> [What you will do]: Rewrite the rows from the line containing "The image size is (680, 452)." through the line containing "coord(815,1461)", swapping "Display" for "Show" and leaving everything else unchanged.

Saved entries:
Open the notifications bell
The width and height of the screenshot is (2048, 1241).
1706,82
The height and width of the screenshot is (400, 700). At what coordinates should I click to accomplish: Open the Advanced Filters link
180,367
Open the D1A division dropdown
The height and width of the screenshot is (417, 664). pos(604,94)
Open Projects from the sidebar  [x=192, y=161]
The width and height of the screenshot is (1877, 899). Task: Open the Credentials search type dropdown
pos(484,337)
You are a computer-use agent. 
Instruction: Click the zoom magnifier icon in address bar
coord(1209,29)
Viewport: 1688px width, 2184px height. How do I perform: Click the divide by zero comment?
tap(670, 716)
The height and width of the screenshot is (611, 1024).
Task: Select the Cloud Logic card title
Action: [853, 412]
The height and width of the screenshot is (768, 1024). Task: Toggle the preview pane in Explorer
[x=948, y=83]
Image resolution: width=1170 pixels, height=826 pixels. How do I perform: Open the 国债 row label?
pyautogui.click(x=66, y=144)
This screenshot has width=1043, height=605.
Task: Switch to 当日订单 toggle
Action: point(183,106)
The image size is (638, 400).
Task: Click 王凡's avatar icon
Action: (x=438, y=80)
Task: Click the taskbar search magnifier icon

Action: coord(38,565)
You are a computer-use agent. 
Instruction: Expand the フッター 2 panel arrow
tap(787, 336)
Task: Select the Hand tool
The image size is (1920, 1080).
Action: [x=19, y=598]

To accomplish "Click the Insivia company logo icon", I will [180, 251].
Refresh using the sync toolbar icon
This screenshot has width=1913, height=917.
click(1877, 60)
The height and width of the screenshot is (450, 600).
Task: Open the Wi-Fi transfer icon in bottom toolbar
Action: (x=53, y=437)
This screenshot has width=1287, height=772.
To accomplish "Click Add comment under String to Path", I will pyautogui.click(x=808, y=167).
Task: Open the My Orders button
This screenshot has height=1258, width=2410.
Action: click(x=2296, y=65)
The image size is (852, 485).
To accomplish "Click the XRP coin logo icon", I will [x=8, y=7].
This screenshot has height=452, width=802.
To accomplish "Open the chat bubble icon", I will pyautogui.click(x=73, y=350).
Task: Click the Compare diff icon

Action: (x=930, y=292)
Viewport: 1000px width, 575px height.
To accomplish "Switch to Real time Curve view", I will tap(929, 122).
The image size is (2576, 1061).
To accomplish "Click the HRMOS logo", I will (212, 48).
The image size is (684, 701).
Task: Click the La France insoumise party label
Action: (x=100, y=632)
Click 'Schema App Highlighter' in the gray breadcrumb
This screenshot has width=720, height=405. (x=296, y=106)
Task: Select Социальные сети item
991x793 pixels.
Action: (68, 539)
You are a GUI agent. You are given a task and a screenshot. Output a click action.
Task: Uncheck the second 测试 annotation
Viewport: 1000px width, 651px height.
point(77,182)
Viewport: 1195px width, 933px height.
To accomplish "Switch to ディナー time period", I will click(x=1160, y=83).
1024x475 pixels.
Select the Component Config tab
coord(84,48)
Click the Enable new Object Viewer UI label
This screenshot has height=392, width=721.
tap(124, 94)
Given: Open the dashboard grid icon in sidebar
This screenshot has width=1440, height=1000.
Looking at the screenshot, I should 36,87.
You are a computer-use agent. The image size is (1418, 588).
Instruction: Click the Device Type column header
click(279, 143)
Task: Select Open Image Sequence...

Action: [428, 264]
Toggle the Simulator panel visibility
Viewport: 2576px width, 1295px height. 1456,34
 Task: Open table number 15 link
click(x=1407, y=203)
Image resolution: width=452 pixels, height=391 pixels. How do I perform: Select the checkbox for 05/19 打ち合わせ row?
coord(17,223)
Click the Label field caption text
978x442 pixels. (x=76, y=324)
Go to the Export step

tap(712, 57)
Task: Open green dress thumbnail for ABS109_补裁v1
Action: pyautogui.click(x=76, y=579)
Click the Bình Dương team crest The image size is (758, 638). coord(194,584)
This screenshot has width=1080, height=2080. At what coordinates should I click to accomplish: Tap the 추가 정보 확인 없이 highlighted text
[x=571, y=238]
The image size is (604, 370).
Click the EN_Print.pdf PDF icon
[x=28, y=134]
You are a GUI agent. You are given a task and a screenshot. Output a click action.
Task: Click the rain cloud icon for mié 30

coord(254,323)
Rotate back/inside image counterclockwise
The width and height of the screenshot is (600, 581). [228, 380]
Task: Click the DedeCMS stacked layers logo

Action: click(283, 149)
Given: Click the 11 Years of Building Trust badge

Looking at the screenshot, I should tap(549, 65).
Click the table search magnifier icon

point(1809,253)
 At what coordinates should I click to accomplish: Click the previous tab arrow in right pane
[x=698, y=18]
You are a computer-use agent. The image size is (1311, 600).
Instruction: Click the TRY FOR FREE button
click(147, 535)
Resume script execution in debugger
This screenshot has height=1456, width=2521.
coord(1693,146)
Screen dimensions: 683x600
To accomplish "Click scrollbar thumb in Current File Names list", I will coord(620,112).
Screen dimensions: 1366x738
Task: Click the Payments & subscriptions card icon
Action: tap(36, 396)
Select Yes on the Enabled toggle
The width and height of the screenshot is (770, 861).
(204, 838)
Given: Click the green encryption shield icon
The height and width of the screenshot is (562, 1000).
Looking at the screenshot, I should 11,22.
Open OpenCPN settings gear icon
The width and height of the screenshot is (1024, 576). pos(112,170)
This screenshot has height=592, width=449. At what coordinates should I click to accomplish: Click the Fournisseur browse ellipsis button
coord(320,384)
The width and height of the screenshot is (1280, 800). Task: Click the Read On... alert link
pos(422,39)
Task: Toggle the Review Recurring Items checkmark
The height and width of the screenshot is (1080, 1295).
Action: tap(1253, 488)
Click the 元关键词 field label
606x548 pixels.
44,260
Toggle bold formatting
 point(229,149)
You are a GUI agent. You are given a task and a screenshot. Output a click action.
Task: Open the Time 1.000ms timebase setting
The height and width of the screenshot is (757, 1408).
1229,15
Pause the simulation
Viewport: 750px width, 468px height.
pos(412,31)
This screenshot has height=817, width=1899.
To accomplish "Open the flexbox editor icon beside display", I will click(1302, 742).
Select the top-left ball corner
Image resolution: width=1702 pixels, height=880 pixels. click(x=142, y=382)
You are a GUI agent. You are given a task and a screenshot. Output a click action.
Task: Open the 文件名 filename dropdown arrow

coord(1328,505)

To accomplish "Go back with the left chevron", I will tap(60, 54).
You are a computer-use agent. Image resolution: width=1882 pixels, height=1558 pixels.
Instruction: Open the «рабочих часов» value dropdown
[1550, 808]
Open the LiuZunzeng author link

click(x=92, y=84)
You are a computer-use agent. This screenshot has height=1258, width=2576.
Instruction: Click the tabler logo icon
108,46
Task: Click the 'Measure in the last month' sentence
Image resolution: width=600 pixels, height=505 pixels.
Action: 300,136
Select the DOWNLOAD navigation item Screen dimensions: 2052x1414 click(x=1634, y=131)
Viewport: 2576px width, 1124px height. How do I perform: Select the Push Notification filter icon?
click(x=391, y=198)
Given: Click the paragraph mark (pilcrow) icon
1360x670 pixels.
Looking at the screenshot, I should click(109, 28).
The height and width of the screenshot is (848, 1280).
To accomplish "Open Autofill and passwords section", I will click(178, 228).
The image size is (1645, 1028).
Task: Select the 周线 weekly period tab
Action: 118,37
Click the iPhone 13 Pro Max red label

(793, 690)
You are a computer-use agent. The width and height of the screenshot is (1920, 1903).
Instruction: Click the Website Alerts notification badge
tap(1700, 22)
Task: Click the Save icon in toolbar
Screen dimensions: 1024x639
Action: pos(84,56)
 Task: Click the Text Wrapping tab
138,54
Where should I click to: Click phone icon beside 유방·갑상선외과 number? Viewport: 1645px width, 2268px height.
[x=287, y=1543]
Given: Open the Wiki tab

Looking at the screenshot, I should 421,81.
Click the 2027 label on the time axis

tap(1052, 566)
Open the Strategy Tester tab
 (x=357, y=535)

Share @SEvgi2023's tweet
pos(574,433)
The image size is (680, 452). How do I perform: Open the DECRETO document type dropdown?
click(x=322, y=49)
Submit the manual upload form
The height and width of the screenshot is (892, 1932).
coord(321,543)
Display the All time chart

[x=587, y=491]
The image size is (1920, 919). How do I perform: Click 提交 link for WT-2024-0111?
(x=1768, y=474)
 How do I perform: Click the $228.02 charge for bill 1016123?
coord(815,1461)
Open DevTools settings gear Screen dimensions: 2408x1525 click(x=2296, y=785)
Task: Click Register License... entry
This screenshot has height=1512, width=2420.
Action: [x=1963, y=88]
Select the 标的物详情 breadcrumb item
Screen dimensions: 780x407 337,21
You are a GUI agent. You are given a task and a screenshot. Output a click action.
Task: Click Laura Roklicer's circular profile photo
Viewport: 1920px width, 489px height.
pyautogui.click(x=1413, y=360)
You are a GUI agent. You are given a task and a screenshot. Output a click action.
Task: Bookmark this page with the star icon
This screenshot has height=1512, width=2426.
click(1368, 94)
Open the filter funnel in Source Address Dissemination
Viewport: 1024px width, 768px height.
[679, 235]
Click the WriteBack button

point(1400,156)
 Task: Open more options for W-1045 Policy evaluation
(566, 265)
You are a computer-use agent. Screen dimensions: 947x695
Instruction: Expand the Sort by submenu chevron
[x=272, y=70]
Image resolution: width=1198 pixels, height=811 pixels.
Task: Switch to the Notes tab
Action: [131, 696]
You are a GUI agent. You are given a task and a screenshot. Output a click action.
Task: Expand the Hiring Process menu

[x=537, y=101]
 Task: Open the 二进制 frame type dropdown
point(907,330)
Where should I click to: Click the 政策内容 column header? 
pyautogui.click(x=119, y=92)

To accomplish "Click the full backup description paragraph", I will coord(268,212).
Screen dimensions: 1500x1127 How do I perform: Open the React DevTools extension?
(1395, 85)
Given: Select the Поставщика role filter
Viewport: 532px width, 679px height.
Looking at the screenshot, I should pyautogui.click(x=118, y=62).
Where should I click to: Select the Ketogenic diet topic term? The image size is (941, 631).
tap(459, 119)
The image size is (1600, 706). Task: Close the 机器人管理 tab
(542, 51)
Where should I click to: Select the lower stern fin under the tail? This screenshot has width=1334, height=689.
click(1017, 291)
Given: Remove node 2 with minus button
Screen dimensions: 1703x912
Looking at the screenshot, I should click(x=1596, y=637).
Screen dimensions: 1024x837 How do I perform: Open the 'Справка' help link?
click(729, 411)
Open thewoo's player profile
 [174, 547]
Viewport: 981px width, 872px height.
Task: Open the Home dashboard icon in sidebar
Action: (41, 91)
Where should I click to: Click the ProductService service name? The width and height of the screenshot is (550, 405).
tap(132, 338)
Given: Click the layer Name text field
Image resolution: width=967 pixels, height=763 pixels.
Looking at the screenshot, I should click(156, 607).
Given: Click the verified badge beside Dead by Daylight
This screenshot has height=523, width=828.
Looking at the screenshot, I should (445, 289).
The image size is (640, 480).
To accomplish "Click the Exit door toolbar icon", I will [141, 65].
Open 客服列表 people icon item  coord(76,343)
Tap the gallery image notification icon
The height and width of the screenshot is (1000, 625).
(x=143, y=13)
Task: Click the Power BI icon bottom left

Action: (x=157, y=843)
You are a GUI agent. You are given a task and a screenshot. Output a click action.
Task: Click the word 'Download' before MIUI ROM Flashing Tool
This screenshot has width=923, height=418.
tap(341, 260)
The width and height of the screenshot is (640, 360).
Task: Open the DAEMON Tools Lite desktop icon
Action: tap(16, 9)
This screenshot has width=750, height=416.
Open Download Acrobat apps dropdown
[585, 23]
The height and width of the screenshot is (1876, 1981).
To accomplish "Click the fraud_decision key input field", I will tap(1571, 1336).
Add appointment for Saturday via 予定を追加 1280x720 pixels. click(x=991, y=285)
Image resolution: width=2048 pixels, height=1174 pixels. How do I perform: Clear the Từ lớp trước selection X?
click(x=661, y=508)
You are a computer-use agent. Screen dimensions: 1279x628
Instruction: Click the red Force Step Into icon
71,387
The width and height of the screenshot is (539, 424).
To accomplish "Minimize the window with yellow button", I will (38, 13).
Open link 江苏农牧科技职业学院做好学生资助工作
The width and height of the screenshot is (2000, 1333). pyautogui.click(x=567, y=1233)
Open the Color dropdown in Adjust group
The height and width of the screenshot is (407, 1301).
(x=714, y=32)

> [Answer below]:
The image size is (680, 452). How do I perform: Open the DECRETO document type dropdown?
click(x=322, y=49)
Submit the manual upload form
The height and width of the screenshot is (892, 1932).
coord(321,543)
Show the All time chart

[x=587, y=491]
The image size is (1920, 919). How do I perform: Click 提交 link for WT-2024-0111?
(x=1768, y=474)
 How do I perform: Click the $228.02 charge for bill 1016123?
coord(815,1461)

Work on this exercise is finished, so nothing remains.